En un tiempo en el que parece que no hay nada nuevo por descubrir, un grupo de pobladores de Taqo Taqo en Mizque, a 160 kilómetros de la ciudad, encontró los restos de dos gliptodontes, antecesores del armadillo, de más de dos metros de largo, cuando se iniciaban los trabajos para un camino vecinal.
Los gliptodontes, el quinto y sexto que se hallan en el departamento de Cochabamba, son “armadillos que vivieron durante la época del Pleistoceno”, explicó el director del Museo de Historia Natural Alcide d’Orbigny, Ricardo Céspedes.

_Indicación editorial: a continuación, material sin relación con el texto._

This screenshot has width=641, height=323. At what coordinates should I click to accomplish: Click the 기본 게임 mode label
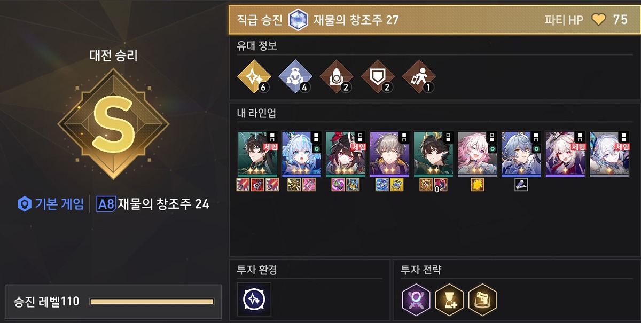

Tras el hallazgo, hace unas semanas, el alcalde de Mizque, Melecio García, contactó al museo para solicitar su cooperación para extraer los fósiles de lo que inicialmente se pensó sería un solo gliptodonte. Fue así como se hizo un proyecto, se logró el financiamiento de la GIZ y se envió un equipo para hacer el rescate.
En pleno trabajo, en Taqo Taqo a cuatro kilómetros de Mizque, el equipo tropezó con el rechazo de los vecinos, que impidieron la extracción y decidieron hacerla ellos mismos con picotas y otras herramientas que sólo dañaron los fósiles.